_Records supplied_
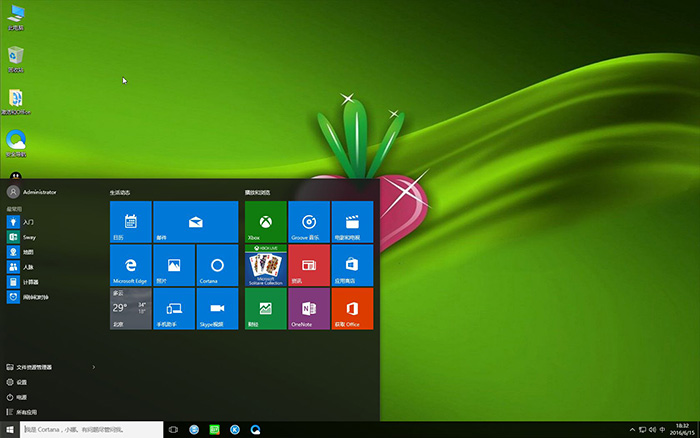
Task: Open the Cortana tile
Action: (x=217, y=265)
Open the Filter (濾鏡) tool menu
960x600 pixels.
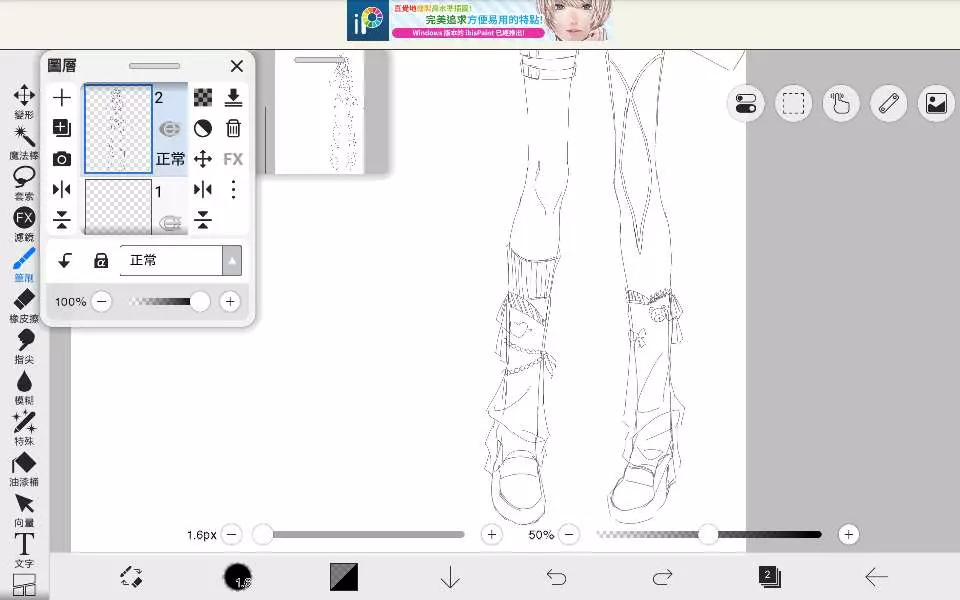pos(24,223)
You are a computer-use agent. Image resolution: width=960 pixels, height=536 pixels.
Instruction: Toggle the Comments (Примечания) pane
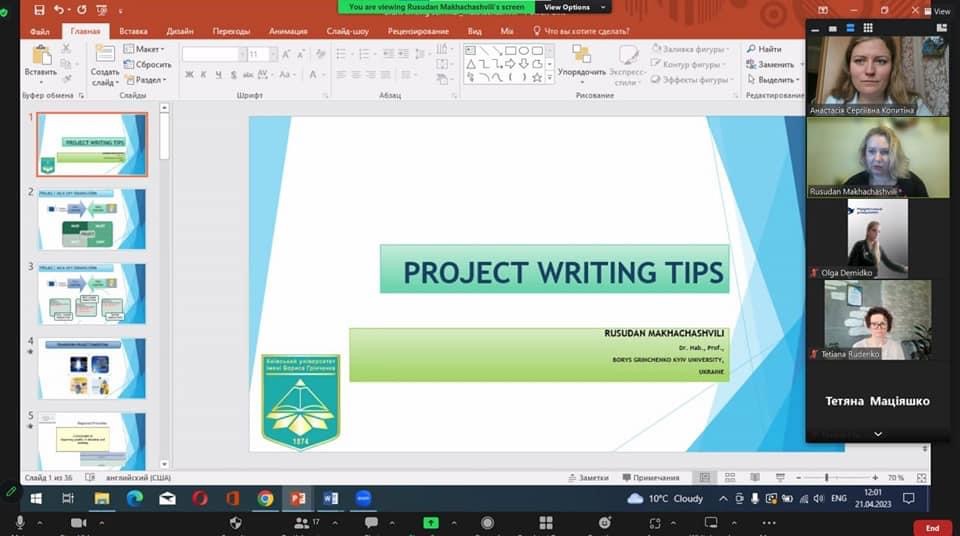click(650, 478)
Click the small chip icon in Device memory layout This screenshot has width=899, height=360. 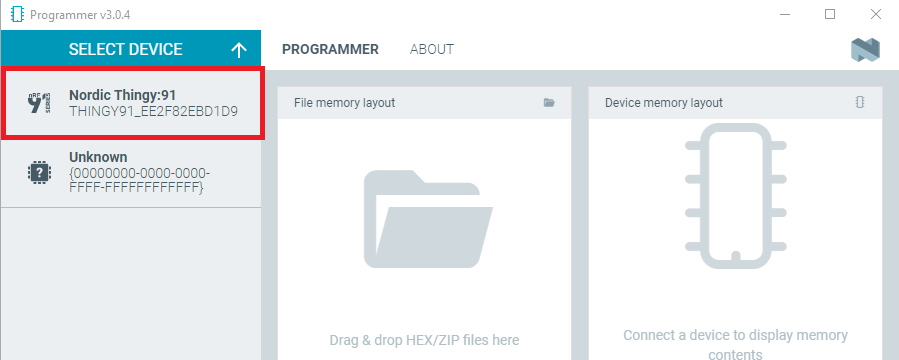tap(859, 103)
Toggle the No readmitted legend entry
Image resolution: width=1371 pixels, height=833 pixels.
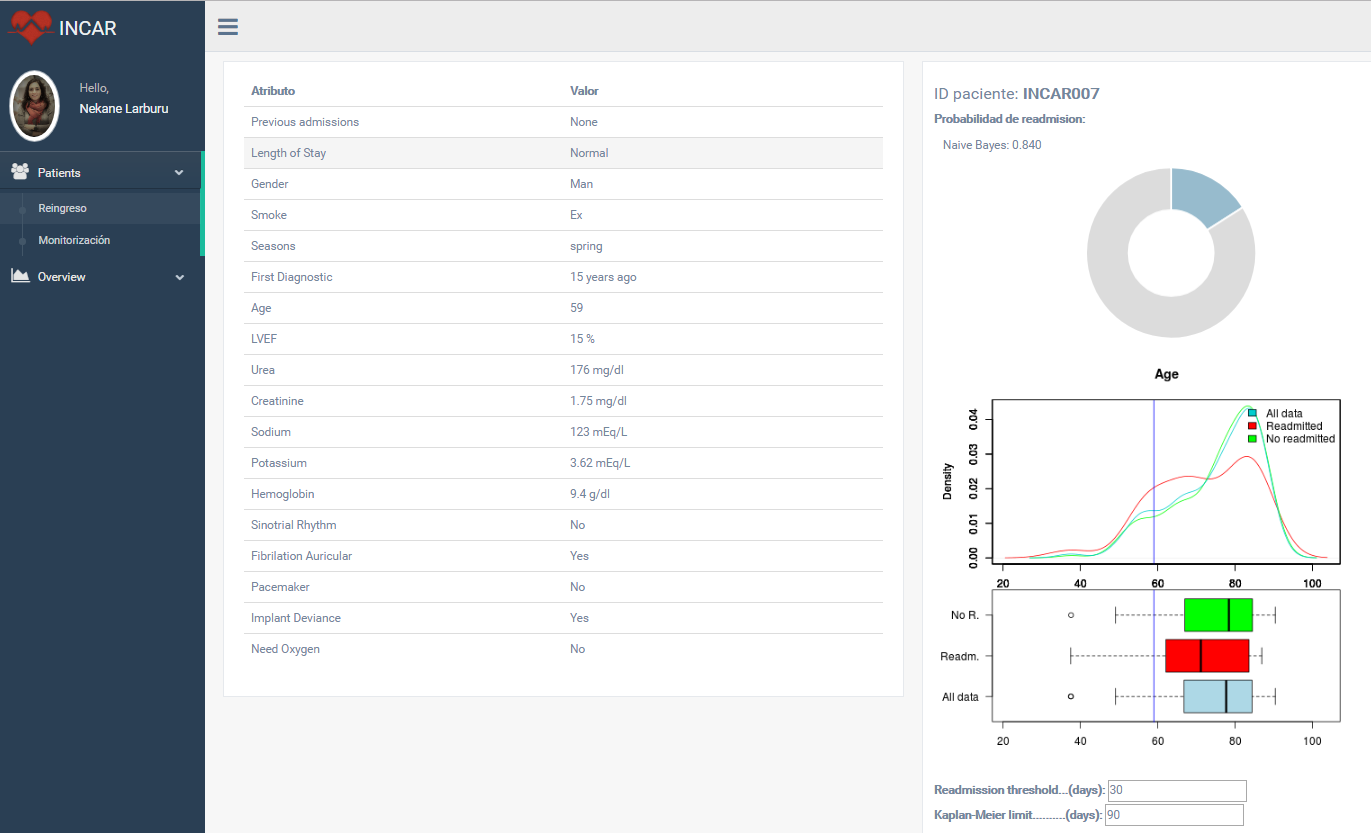[x=1306, y=438]
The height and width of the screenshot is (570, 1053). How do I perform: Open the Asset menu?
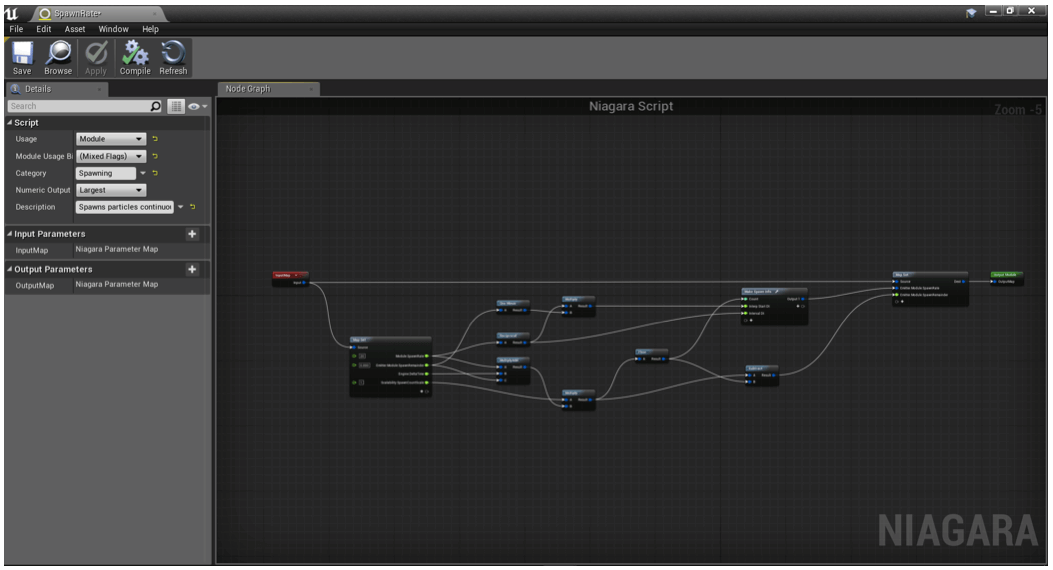click(75, 29)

_What to produce_
The lines to copy begin with the one containing "Toggle the No readmitted legend entry" and end with the last line of the entries above; copy them exactly, minus the pictures.

_Solution to the problem_
Toggle the No readmitted legend entry
Image resolution: width=1371 pixels, height=833 pixels.
[x=1306, y=438]
The height and width of the screenshot is (570, 1053). How do I perform: Open the Asset menu?
click(75, 29)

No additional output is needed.